=== Begin Enclosure ===

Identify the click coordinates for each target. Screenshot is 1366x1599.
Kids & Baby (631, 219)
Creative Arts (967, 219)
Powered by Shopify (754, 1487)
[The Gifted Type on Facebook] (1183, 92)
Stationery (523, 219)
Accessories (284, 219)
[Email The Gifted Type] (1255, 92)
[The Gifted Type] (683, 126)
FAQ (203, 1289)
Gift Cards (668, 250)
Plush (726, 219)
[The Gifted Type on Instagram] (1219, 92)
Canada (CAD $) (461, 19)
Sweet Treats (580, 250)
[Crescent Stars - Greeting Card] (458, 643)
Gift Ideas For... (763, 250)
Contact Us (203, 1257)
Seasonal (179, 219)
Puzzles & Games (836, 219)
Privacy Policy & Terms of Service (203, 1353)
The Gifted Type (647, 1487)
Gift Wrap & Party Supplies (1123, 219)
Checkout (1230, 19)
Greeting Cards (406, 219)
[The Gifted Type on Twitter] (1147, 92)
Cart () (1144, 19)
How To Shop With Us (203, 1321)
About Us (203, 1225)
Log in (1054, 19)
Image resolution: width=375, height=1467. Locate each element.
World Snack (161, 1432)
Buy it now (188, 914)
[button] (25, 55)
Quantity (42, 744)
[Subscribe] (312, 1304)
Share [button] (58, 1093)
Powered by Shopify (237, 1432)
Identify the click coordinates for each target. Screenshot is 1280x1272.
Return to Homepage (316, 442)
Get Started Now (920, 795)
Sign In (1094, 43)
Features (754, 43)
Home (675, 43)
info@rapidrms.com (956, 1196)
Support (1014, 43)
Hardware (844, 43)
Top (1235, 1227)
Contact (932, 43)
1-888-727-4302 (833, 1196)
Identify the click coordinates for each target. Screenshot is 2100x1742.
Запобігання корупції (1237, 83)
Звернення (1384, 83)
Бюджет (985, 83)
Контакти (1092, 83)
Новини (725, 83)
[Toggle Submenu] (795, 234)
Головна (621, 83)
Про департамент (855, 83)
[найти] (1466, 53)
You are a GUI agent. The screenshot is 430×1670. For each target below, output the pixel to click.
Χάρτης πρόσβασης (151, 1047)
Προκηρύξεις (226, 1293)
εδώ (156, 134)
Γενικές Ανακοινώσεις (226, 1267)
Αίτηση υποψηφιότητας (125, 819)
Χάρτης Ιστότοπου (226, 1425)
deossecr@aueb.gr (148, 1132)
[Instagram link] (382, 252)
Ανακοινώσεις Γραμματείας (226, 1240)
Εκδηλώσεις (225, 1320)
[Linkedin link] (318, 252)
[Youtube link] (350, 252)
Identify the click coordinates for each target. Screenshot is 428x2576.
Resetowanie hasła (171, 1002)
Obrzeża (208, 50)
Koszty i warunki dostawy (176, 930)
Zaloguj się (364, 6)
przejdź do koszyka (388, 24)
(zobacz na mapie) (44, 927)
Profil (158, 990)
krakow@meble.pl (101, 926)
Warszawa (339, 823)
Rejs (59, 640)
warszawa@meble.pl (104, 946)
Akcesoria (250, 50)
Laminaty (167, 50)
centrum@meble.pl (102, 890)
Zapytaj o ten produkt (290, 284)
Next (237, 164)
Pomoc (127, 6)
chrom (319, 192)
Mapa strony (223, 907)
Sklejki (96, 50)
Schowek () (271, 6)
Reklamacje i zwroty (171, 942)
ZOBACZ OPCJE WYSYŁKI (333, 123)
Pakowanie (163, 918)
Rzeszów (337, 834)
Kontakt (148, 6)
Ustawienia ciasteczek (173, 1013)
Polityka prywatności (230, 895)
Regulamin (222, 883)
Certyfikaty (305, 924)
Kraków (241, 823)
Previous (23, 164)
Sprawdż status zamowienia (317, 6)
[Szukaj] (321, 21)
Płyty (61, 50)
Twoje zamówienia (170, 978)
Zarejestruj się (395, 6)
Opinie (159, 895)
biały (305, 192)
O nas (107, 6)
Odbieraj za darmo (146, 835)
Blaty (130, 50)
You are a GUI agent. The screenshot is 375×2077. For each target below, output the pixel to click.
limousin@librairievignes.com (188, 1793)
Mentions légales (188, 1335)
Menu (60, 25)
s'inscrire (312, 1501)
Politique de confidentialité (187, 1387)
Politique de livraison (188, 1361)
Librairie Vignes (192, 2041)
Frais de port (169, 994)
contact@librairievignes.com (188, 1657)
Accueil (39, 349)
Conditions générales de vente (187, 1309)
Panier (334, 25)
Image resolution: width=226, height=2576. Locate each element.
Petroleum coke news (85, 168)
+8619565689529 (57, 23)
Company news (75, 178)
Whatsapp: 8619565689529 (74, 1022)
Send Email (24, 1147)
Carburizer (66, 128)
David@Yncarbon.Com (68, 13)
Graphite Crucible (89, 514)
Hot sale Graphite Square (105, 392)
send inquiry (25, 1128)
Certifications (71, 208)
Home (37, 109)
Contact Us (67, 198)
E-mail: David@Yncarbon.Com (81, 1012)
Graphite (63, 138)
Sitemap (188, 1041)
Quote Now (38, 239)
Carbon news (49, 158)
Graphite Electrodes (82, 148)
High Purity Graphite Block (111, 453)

=== End Enclosure ===

(What the task requires):
Work out how many lines above contain the word "Greeting". Give only the number.

(Solution below):
2